── Task data ──

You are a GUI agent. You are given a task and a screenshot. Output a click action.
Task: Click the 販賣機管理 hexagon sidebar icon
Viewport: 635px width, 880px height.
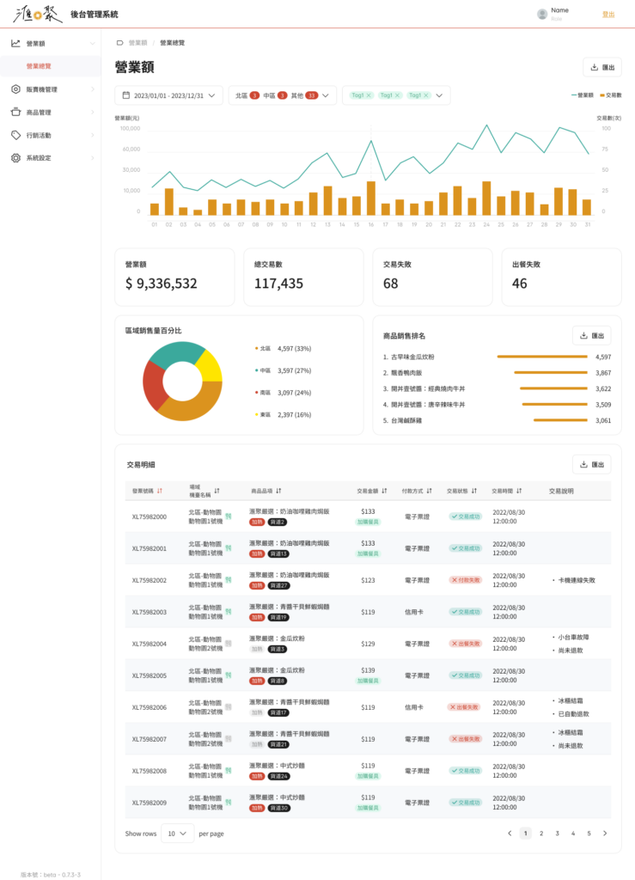point(15,89)
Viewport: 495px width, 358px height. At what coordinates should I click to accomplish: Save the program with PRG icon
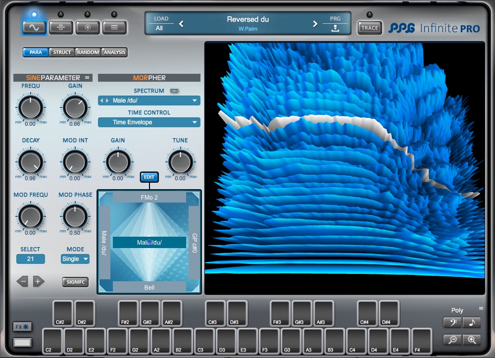pyautogui.click(x=335, y=28)
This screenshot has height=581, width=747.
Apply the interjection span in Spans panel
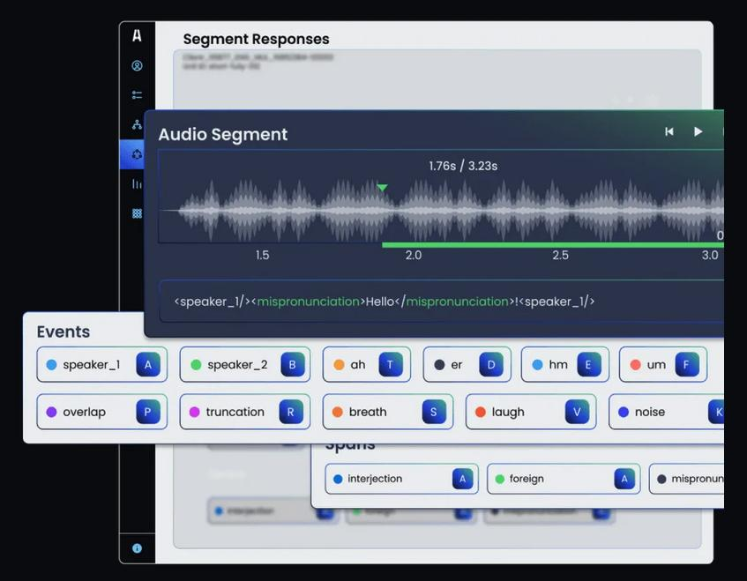(401, 479)
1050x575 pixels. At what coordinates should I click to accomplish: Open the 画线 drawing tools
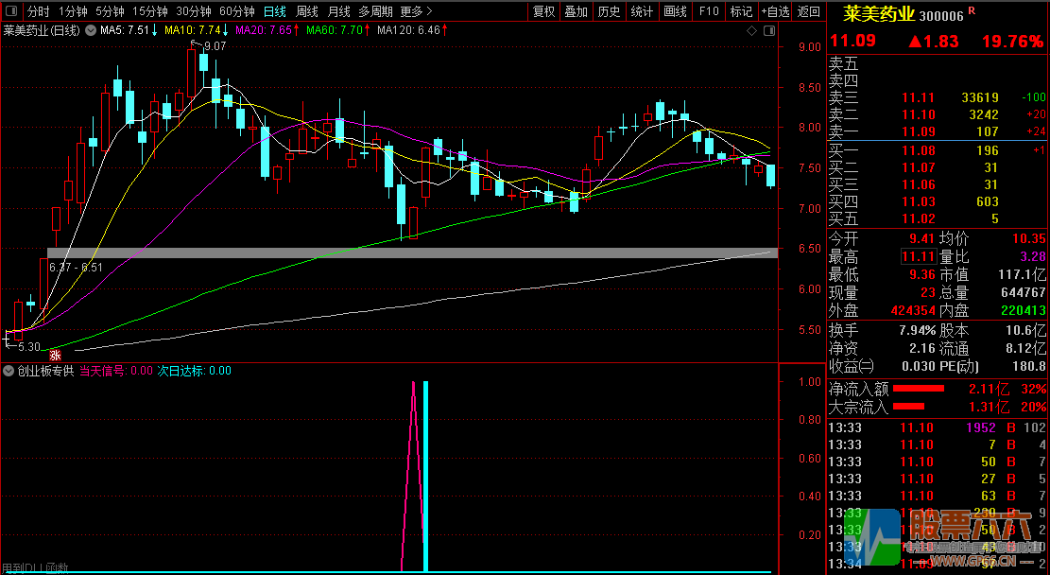tap(675, 11)
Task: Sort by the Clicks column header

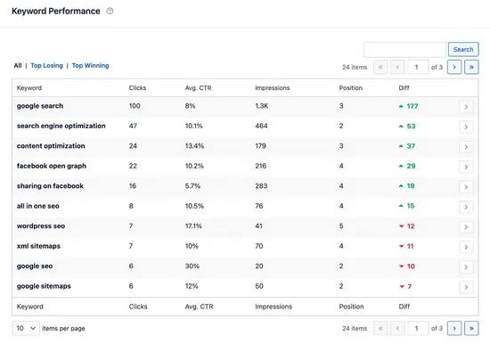Action: coord(137,88)
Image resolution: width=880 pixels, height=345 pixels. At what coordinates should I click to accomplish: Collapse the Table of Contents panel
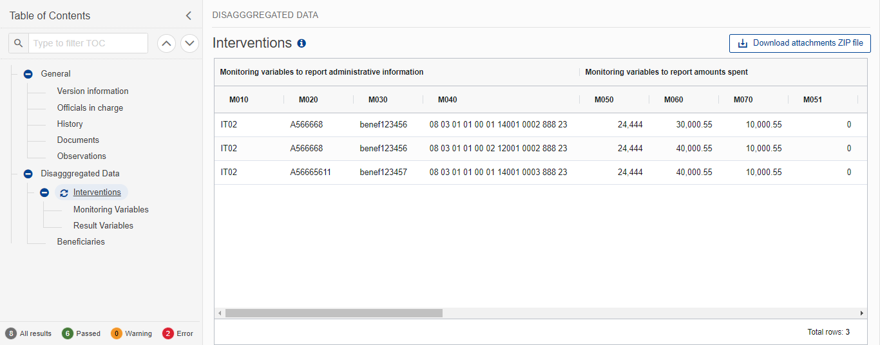tap(188, 15)
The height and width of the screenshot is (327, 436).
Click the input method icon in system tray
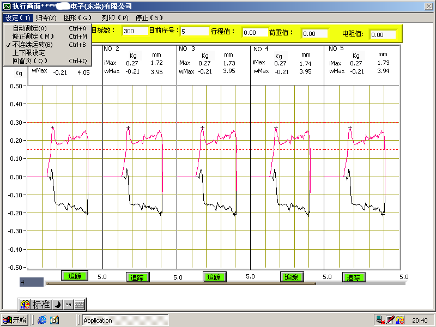coord(399,320)
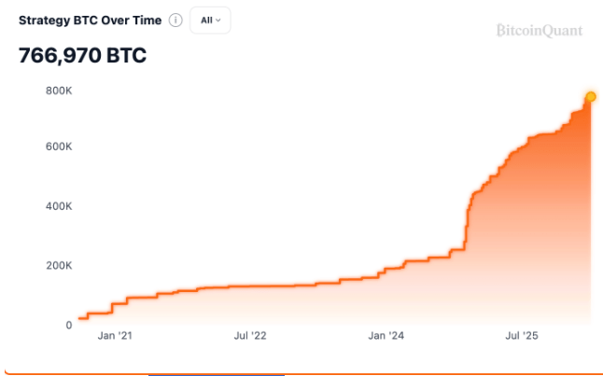Click the 800K y-axis label

pos(60,91)
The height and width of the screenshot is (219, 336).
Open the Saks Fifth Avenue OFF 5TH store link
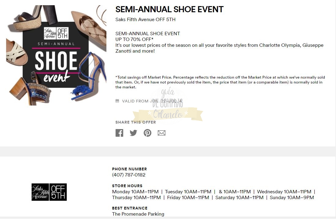[145, 20]
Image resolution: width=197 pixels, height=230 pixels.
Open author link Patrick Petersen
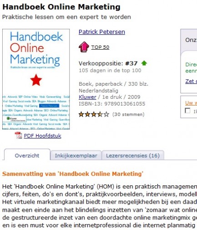click(x=102, y=32)
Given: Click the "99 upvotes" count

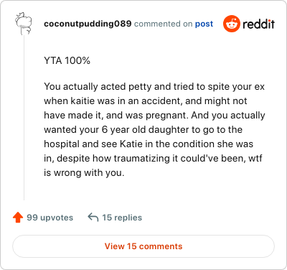Looking at the screenshot, I should pyautogui.click(x=50, y=218).
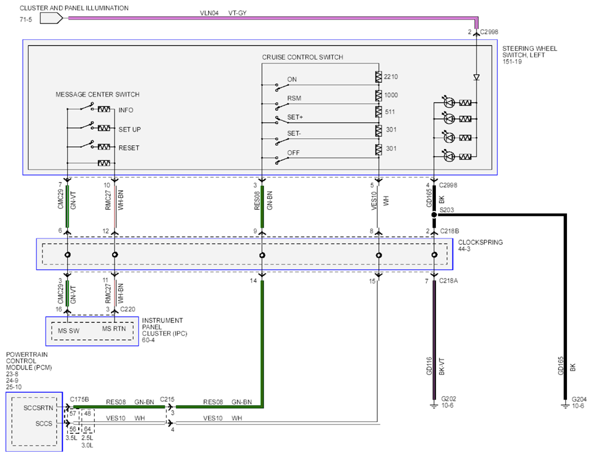Viewport: 592px width, 457px height.
Task: Click the diode symbol below C2998
Action: coord(476,77)
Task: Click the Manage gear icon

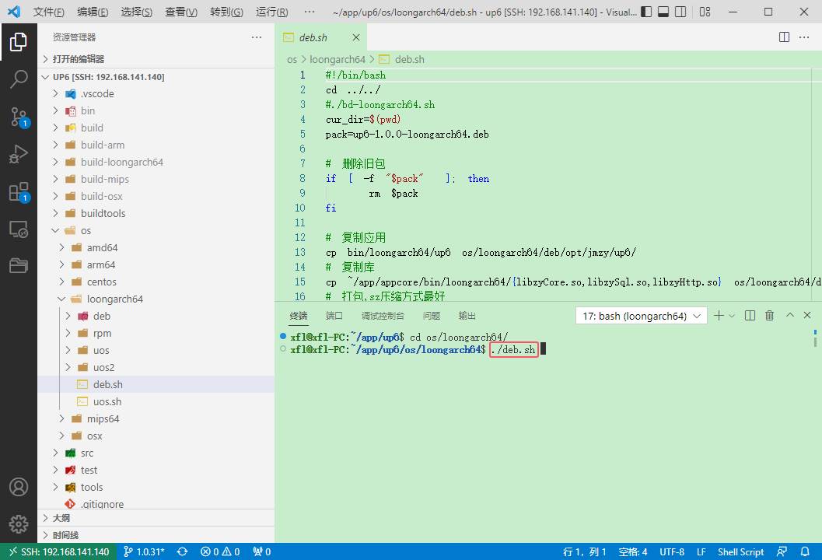Action: (18, 523)
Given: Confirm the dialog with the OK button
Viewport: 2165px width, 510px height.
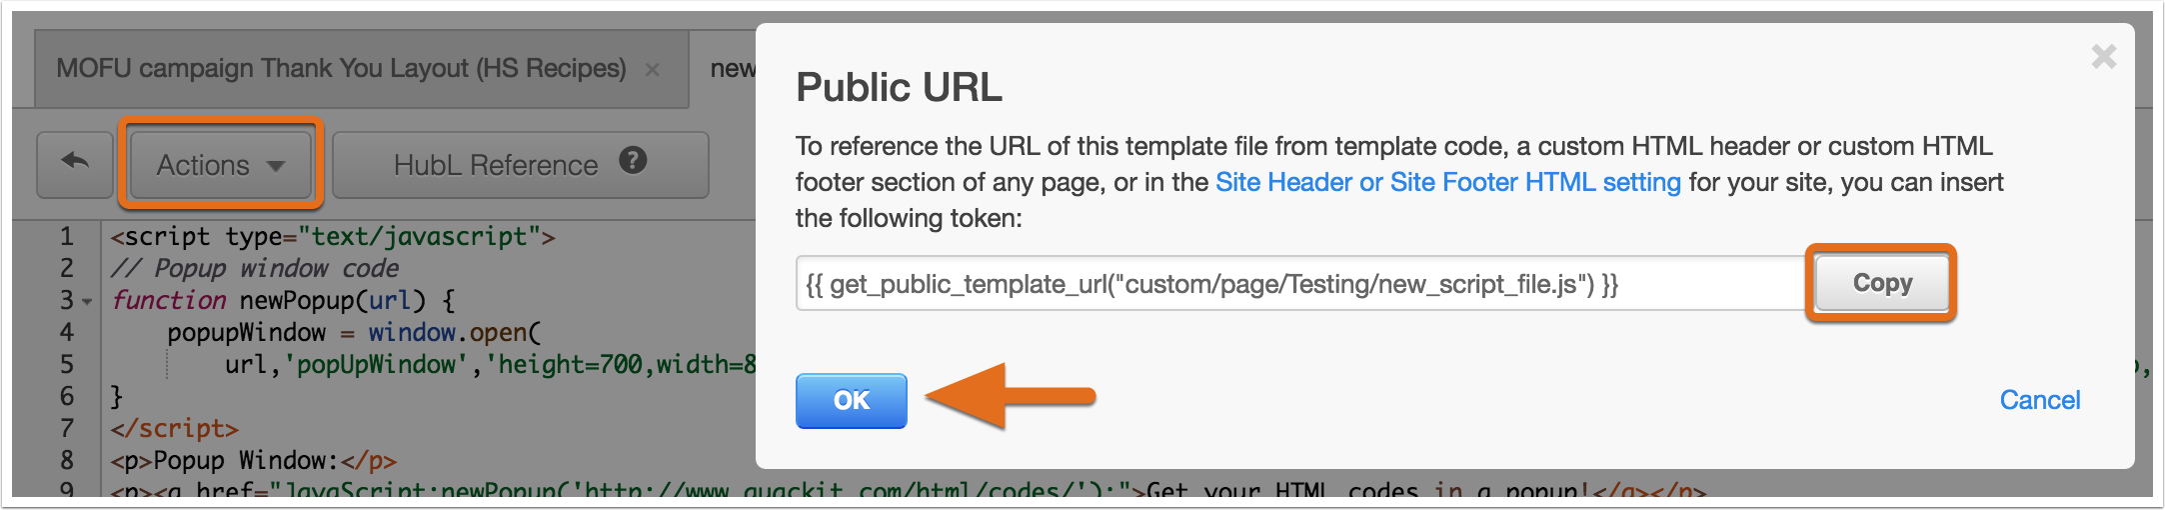Looking at the screenshot, I should tap(851, 400).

───

## [Aim of the task]
Would you copy all the material exactly, dropping the pictures?

## [Worked solution]
You are a GUI agent. You are given a task and a screenshot. Output a click action.
Task: Click the 販賣機管理 hexagon sidebar icon
Viewport: 635px width, 880px height.
point(15,89)
Viewport: 495px width, 358px height. At what coordinates should I click to accomplish: Save the program with PRG icon
pyautogui.click(x=335, y=28)
This screenshot has height=581, width=747.
Apply the interjection span in Spans panel
(401, 479)
1050x575 pixels. At what coordinates should I click to accomplish: Open the 画线 drawing tools
tap(675, 11)
Task: Sort by the Clicks column header

Action: coord(137,88)
Image resolution: width=880 pixels, height=345 pixels. At what coordinates should I click to accomplish: Collapse the Table of Contents panel
tap(188, 15)
The height and width of the screenshot is (327, 436).
Click the input method icon in system tray
coord(399,320)
Click the 800K y-axis label

pos(60,91)
The height and width of the screenshot is (219, 336).
Open the Saks Fifth Avenue OFF 5TH store link
[145, 20]
Image resolution: width=197 pixels, height=230 pixels.
Open author link Patrick Petersen
click(x=102, y=32)
Given: Click the "99 upvotes" count

Looking at the screenshot, I should pyautogui.click(x=50, y=218).
Viewport: 592px width, 457px height.
Task: Click the diode symbol below C2998
Action: coord(476,77)
Task: Click the Manage gear icon

Action: (18, 523)
Given: Confirm the dialog with the OK button
Viewport: 2165px width, 510px height.
Looking at the screenshot, I should tap(851, 400).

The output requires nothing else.